Alphabet

Words are made up of letters, spelled letter-by-letter. These letters can be arranged in a sort of order or sequence given, this order is called the alphabet.

Besides spoken words, one of the first things we learn before writing or reading, is the alphabet. It helps to learn the alphabet to help learn other things and not be illiterate.

Etymology and Syntax

The etymology of the word ‘alphabet’ comes from the combination of the first two Greek letters;

Alpha + Beta =
Alphabeta=
Alphabet

This is the English alphabet presented in capitalization form (Upper-case) and lower-case for reference.

A B C D E F G H I J K L M N O P Q R S T U V W X Y Z
a b c d e f g h i j k l m n o p q r s t u v w x y z

Photo by Magda Ehlers on Pexels.com

The true reason for the order of the alphabet seems to be lost in time, it might be circulating in some small circles but the reason is not openly known. We can trace back the roots of the alphabet to further older languages, but there doesn’t seem to be a reason as to the ordering. Rather, I personally haven’t had the knowledge or chance to come upon that information.

Its a bit funny, we don’t really care for the order or sequence of the alphabet itself unless we are ordering things alphabetically. This means that it matters not if ‘a’ comes before ‘r’ unless we are going through alphabetically.

All we know is that the alphabet is.

It just is, because it is, an old tradition passed on as formality or standard to build upon.

As memory is a fleeting thing, so is the secret and purpose of the origination of the alphabet. Maybe we might uncover it, and learn the origin.

Learning the abc’s

Most people in 21st century America learn the alphabet growing up, whether in early education or pre-school. This is a simple thing that is a foundation of knowledge for reading and writing.

It definitely helps that we have nursery rhymes, where kids can learn the alphabet through song.

It also helps to teach the alphabet through repeated awareness. Just having the alphabet around your home, or having similar shapes and symbols be identified for a child can greatly help their learning. It’s like an early head start on learning words and their meanings.

So put up some letters on the fridge, or have a picture of the alphabet hanging on a wall for a child to see. This will all help play a role in developing someone’s mind.

Nuances

If you really think about it, an alphabet is just a sequence or script with an order of symbols. So if we look at numbers, they follow a sequence or order.

So technically speaking, numbers are their own alphabet.

It all, of course, depends on what you mean as an ‘alphabet’ and what purpose this serves.
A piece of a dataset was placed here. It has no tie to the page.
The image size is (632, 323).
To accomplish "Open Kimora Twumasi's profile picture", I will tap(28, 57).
Other options besides alphabets (Glyphs)

There are other languages that don’t use a script like the alphabet. These other languages don’t order their symbols and such, and aren’t constructed letter by letter.

I don’t know the right word to define these non-alphabets, so I’ll called them Glyphs. Glyphs are hieroglyphic characters, symbols, pictographs, etc.
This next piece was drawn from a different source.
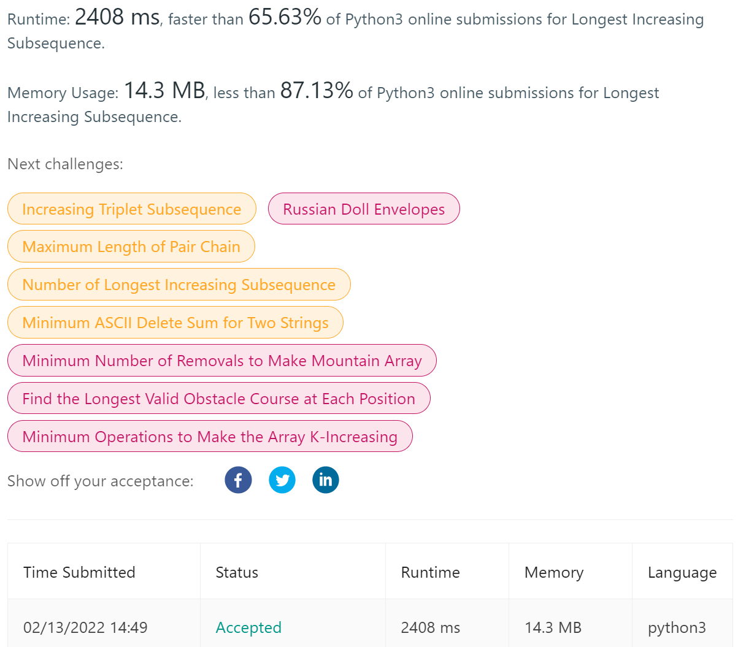
Task: Click the Time Submitted column header
Action: 79,572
In Glyphs, each ‘letter’, so-to-speak, is it’s own concept and word. For instance, many languages of traditional Chinese don’t have an ‘alphabet’, what they have are specific drawings that mean a specific thing. We refer to them as Chinese ‘characters’ because there are a lot of them and they don’t fall in the same order or script like we would, especially since there is a lot of them.

There’s like 2,000+ Chinese characters and different languages, it’s not really practical to put the characters in an order and then sing a song to memorize all of them.

(It is to note, that there are invented alphabets to help make Chinese easier and streamline it. Such as Pinyin, so that’s a plus.)

Think Egyptian hieroglyphics, the ancient Egyptians didn’t really have an alphabet, instead they used symbols and pictures to represent their words and meaning. These hieroglyphs aren’t that much different from the Chinese characters.

Hence why I want to call them glyphs.

These picture style-letters can be called logograms or logographs.

Logos, meaning the ‘word’ and also meaning ‘meaning’ itself.

Gram means a ‘piece’; graph means a ‘picture’.

A logogram or logograph is a meaningful symbol that is also a picture. A symbol like a tree.

What do you see? do you see a rectangle? Does that mean anything to you?
What do you see? Is it a rectangle and a triangle? Is it an arrow? Or an upvote?
Now with color, what do you see? Is it a tree?

So we can use pictures or drawings as something with meaning. After all, what are letters? Aren’t they just signs or symbols?

When we see these pictures, a thought enters our head. That thought is a loose definition of meaning.

Epilogue

That’s the alphabet in short. I’m not sure what more I should write about the subject. I guess I don’t know what others learning don’t know, but if you can read to this point, you probably know the alphabet.

On a side tangent, imagine if we called the alphabet, the ‘A-B’, for the first two letters of our current English alphabet.

“Do you know how to recite the A-B?”

or

“kids, would you like to sing the A-B song?”

I mean, that’s how we sound to Ancient Grecians when we say ‘Alphabeta’. We’re basically saying ‘A-B’.